“Comment is free, but facts are sacred”. So wrote CP Scott in his ‘A Hundred Years’ essay in 1921 to celebrate the centenary of The Guardian and his 50th anniversary as editor there. Some hundred years later, facts are still sacred and open data has enriched those facts. Where journalism is telling a story, open data gives stories new perspectives, more credibility, and easier means to explain complex topics to the audience.
Journalists are increasing the value of data for the public by sifting through datasets. Adding visualisations and infographics further enriches journalists’ stories, and shapes new angles to narrate and discuss topics. In a way, data journalists are becoming data providers to the audience and are on the front line making data into knowledge. Still, datasets need context to turn into insights and stories worth telling. This is where semantic technology comes into play to ‘teach’ computers to better understand language and interpret data. The use of semantics in computing discovers relations between concepts and entities, disambiguates between those entities, and turns unstructured data into structured interlinked content. For example, the BBC has been using a Linked Data Platform to enrich and structure content with automated metadata-driven web pages.
Structuring and linking Open Data gives organizations and media publishers the opportunity to build ranking reports, draw trend lines, and offer relevant and insightful content. News on the Web (NOW), a free public service, showcases the opportunities a dynamic semantic publishing platform opens up for all news consumers – media companies, journalists and readers.
Technology can do the heavy-lifting with data but journalists are the ones who tell captivating stories, basing their critical analyses, breaking news stories or investigative reporting on open data, among other journalistic tools. The Washington Post has published an analysis, based on a wide range of public records, as well as interviews, and sought to identify for the first time every officer who has faced charges for fatal shootings in the US since 2005. The Washington Post Staff was recently recognized as The 2016 Pulitzer Prize Winner in National Reporting “for its revelatory initiative in creating and using a national database to illustrate how often and why the police shoot to kill and who the victims are most likely to be.”
The Guardian’s datablog turns the sometimes-boring data into graphics, interactive maps or interesting comparisons. For example, amidst the debate on the future of the UK steel industry, the newspaper website ran in early April the story “What the UK could buy for £1.5bn (instead of spending it on Tata Steel)”. The Guardian looked at how much the UK government has spent in other areas, and compared the costs. Some of the comparisons revealed that the £1.5 billion was enough for half a big new aircraft carrier or 50% of the annual BBC bill.
Using estimates and data by the World Health Organization (WHO) and the UN agencies, Bloomberg added visuals to a piece on global obesity and its rise in a report from April 2016. Bloomberg has a graphics section which contains visualizations on different topics, including a Presidential delegate count updated as precincts report the results of all primaries.
Last year, The Wall Street Journal created heat maps to show the impact of vaccines and how their introduction resulted in a visible decrease of infections across all US states.
It is not only open government data that news publishers use.

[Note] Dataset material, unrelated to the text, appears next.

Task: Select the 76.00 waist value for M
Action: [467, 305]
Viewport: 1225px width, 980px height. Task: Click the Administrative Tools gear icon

As we can see, some of the most renowned and well established news organizations use open data to add more content, dig for more stories and offer more angles to discussing topics. Other journalism endeavors became popular with the rise of technology and data openness. Three-time Pulitzer Prize winner ProPublica, or as its slogan says ‘Journalism in the Public Interest’, has used open data sources in many of its investigations.
MapLight uses open data and makes available for free use data to reveal money influence on politics. The website contains datasets on campaign contributions to each member of the US Congress; how each member of the Congress voted on every bill; and which interest groups and companies support and oppose key bills.
In the UK, OpenPrescribing allows GPs, managers and everyone to explore prescribing data in the country. Every month, the NHS publishes anonymized data about the drugs prescribed by GPs. OpenPrescribing makes the raw data files more user-friendly.
It is often the case that governments open sets of data that are sketchy and/or unwieldy. Sometimes databases are updated once a year, at best. At other times, datasets are of questionable relevance and importance to the general public. There are also times when governments are not willing to open certain data, which itself also tells a story.
Jonathan Stoneman, former BBC journalist and now visiting fellow at the Reuters Institute for the Study of Journalism, said last year that the open data community should talk to journalists and journalists should understand what open data is and what it can do for them. “They need to publicize each other; it’s a two-way street and is not happening,” he said.
In his working paper ‘Does Open Data Need Journalism?’, Stoneman writes: “Journalists will not feel the need to make greater use of Open Data until they see it as a rich seam of material, while data policy-makers won’t feel the need to improve the stream of data until they come under pressure to do so.”
The publishing and use of open data – especially outside the US, the UK and the Scandinavian countries – is still something new. And journalists working with open data are not the mainstream.
In its pursuit of truth, transparency and government accountability, journalism can benefit from the opening of more and more data. Governments and authorities, on the other hand, can start relying on journalism to promote the use of open data and its social and economic value.